Kim Wilde singles chronology
| "Ever Fallen in Love" (2012) | "F U Kristmas!" (2017) | "Pop Don't Stop" (2018) |

Lawnmower Deth singles chronology
| "Kids in America" (1991) | "F U Kristmas!" (2017) |  |

Music video
- "F U Kristmas!" by Kim Wilde and Lawnmower Deth on YouTube

= F U Kristmas! =

"F U Kristmas!" is a Christmas single by the English singer Kim Wilde and thrash metal band Lawnmower Deth. The single was released in the United Kingdom as a digital download on iTunes and Google Play Music and on CD on 18 December 2017.

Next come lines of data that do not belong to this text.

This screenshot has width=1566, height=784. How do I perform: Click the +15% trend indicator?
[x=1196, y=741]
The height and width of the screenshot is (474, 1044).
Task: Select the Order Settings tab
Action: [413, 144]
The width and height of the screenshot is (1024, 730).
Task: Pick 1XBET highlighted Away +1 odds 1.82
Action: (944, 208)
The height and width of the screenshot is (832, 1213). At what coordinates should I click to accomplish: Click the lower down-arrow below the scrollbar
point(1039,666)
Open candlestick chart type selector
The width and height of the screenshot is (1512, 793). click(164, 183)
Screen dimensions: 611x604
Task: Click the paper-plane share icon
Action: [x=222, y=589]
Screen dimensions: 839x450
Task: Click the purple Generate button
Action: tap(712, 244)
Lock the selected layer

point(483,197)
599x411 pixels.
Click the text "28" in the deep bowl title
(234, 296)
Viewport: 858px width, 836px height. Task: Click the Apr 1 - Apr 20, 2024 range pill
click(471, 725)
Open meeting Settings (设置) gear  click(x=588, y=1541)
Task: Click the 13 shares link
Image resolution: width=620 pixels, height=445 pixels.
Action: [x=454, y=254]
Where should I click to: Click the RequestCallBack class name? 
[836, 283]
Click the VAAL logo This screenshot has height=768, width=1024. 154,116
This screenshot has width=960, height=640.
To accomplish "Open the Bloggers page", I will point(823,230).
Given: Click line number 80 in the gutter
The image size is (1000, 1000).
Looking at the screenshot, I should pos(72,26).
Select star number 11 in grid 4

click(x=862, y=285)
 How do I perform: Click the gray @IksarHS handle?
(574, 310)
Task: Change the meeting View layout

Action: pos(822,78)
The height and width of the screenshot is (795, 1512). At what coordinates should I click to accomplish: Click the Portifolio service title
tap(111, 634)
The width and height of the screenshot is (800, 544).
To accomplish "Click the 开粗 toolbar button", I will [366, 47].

There are two versions of the main track, both with parental advisories for strong language: "F U Kristmas! (Clean Mix)" and "Fuck You Kristmas! (Sweary Mix)", the lyrics of the latter containing more explicit language. Both versions were made available on streaming sites Apple Music and Deezer on 1 December 2017.

==Background==
The song was written by Pete Lee, Paddy O'Maley, Steve Nesfield and Kim and Ricky Wilde and recorded by Kim Wilde and Lawnmower Deth in 2017. It has been described as an "anti-Christmas song" and a "punk and thrash-metal crossover number with thrashing riffs and hardcore vocals."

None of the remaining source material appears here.